The situation gets muddier when a patient, or his or her family, contacts the media directly about an unusual or sensational health situation. That may take the hospital out of the privacy loop for that person, but HIPAA must be observed for every other patient a reporter may see on the way to the patient who called, Emerson-Shea noted.

Cell phones, Google glasses, social-media postings and location check-ins add to the difficulty in ensuring HIPAA is followed. Such technology “was not even contemplated when HIPAA was written,” she said.

In an attempt to help the dialogue between reporters and hospitals, Emerson-Shea wrote “Guide To Release Of Patient Information to the Media” for her hospital association. “It’s a really good first step and many other hospital associations have published similar booklets,” she said.

Journalists can further help themselves by requesting a copy of a hospital’s release of information form to see what elements are included. Encouraging a patient who is a story source to go ahead and sign the form helps everyone’s cause, presenters told the group.

HIPAA is the most enforced of patient privacy laws, said Stephen K. Phillips, partner and chair of technology practice f=group and the health law firm of Hooper, Lundy & Bookman, Inc. in San Francisco.

That law, however is limited in scope, protecting only health and identifying information about an individual and is only applicable to covered entities, Phillips explained.

What are covered entities? Health plans, self-insured companies, health-care clearinghouses, collection companies, lawyers, hospital medical directors and health-care providers — all which transmit patient information electronically. That puts a “vast majority” of health providers under covered entities, he said.

As a rule, however, that leaves out police officers, doctors who accept cash-only payments, the patient and the reporter. When a reporter talks directly to a patient, or a patient’s family, privacy laws don’t apply, Phillips said.

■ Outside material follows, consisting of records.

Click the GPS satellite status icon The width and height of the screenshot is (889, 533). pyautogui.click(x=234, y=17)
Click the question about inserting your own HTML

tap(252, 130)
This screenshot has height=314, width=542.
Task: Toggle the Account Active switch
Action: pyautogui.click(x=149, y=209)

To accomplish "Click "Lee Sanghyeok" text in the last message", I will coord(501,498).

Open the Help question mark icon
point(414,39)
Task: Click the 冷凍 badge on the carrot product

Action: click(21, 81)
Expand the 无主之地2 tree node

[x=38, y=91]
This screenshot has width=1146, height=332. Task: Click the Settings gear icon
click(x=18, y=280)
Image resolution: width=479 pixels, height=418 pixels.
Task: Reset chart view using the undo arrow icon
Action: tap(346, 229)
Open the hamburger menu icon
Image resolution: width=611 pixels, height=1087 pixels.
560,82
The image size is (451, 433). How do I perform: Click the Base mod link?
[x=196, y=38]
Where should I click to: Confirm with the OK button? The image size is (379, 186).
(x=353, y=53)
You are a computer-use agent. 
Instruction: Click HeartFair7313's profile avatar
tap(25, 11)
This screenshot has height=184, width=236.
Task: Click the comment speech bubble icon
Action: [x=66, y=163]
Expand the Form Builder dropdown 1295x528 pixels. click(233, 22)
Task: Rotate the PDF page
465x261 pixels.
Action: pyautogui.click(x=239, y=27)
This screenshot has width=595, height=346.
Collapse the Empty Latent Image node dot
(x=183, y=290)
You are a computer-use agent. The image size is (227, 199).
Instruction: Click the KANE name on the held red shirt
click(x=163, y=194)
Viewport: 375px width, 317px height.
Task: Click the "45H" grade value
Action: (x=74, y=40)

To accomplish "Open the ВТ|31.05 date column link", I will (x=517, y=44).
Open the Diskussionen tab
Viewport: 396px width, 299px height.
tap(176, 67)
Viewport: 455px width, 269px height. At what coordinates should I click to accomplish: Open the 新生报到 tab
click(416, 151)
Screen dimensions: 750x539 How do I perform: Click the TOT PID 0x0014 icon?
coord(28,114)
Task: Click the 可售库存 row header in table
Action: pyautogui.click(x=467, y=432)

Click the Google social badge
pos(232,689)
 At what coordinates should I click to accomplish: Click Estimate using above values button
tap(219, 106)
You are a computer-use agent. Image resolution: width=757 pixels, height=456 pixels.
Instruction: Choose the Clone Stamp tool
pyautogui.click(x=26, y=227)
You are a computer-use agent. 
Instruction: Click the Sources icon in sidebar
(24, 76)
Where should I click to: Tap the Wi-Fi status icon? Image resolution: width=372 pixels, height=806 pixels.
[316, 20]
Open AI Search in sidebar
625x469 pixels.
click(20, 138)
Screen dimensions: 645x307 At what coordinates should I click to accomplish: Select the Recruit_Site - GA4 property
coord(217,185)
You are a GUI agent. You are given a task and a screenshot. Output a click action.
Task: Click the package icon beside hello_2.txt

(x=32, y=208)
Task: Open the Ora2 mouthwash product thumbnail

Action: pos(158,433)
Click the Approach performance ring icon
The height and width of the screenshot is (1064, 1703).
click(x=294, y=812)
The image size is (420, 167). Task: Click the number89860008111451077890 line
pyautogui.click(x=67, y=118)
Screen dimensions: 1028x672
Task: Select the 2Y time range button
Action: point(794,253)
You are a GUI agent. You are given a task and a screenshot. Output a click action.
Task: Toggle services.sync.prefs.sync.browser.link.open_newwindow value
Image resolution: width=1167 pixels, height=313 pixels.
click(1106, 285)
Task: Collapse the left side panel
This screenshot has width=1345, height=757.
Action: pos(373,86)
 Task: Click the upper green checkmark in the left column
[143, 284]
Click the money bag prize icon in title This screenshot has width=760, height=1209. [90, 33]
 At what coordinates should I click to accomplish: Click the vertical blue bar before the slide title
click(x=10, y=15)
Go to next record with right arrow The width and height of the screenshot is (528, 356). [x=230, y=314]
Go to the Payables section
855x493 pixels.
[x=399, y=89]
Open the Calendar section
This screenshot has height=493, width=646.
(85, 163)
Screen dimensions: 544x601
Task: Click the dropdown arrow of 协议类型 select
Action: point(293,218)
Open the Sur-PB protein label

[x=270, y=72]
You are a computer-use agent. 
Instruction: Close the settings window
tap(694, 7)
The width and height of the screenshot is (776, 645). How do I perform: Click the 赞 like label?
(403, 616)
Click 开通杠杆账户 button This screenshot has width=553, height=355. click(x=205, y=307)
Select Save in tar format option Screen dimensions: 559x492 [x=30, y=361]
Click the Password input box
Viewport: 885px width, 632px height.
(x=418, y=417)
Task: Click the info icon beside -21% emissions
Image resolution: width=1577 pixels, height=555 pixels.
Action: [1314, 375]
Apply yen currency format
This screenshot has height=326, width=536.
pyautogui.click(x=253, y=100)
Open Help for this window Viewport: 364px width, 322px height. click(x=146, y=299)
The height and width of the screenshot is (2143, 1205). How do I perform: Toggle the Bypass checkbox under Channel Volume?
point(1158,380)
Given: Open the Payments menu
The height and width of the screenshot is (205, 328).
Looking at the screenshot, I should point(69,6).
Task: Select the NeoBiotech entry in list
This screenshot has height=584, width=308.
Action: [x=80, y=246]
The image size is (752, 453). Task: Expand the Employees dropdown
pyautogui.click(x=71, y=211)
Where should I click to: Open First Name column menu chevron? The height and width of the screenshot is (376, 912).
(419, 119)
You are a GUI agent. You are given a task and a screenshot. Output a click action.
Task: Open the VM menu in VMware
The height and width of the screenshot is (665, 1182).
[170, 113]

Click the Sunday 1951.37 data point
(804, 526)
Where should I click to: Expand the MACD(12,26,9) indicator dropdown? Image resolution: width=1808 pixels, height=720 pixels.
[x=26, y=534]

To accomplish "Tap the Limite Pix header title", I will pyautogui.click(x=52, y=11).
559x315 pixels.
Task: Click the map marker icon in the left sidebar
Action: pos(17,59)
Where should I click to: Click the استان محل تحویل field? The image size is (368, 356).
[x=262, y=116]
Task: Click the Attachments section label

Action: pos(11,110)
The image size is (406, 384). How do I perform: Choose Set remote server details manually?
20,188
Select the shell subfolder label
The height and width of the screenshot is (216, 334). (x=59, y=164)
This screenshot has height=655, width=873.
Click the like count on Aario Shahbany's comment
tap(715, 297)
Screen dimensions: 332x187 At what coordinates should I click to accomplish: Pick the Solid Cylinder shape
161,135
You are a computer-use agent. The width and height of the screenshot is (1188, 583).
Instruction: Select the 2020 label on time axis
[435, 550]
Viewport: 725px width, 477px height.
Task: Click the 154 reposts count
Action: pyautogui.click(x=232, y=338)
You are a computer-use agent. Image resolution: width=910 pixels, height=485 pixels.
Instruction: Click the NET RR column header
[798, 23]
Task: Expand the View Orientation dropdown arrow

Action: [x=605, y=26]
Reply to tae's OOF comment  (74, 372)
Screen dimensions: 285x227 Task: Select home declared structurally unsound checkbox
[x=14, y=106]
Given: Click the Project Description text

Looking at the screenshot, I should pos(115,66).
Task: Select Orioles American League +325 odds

Journalists are obligated to report public health issues, and misinformation about HIPAA on the part of health providers can be a road block in getting information out to a community, noted Kenny Goldberg, health reporter for KPBS, San Diego Public Radio.

“But I do think [public information officers] want to work with us … and can really help smooth things over.”

Sometimes journalists caught up in competitive zeal, shoot themselves in the foot, Goldberg pointed out, referring to an incident when a photographer was in the wrong.

A story about a father and son caught in a wildfire sent media crews to the hospital. The father had died and the boy was in the burn unit. Journalists were instructed to leave the kid alone, but one photographer ignored the dictate, went in and took pictures.

The hospital ended up blackballing Goldberg’s news organization as a result, he recalled.

Quoting a family member, Goldberg summed up over-aggressive reporters. “You can be bull or you can be a bear, but don’t be a pig.”

HIPAA enforcement at hospitals is often complaint driven. “As long as nobody gets pissed off, you’re not going to have a problem,”  said independent heath journalist and author Andrew Holtz. “Be respectful, don’t make enemies at the hospital and you’re probably going to be OK.”

As well, be proactive in seeking sources by asking staff if there might be someone who wants to speak with a reporter about an issue, Holtz advised.

Journalists can best help themselves by being ethical, Wielawski summed up. “Remember, we are a profession with our own standards, our own ethos.”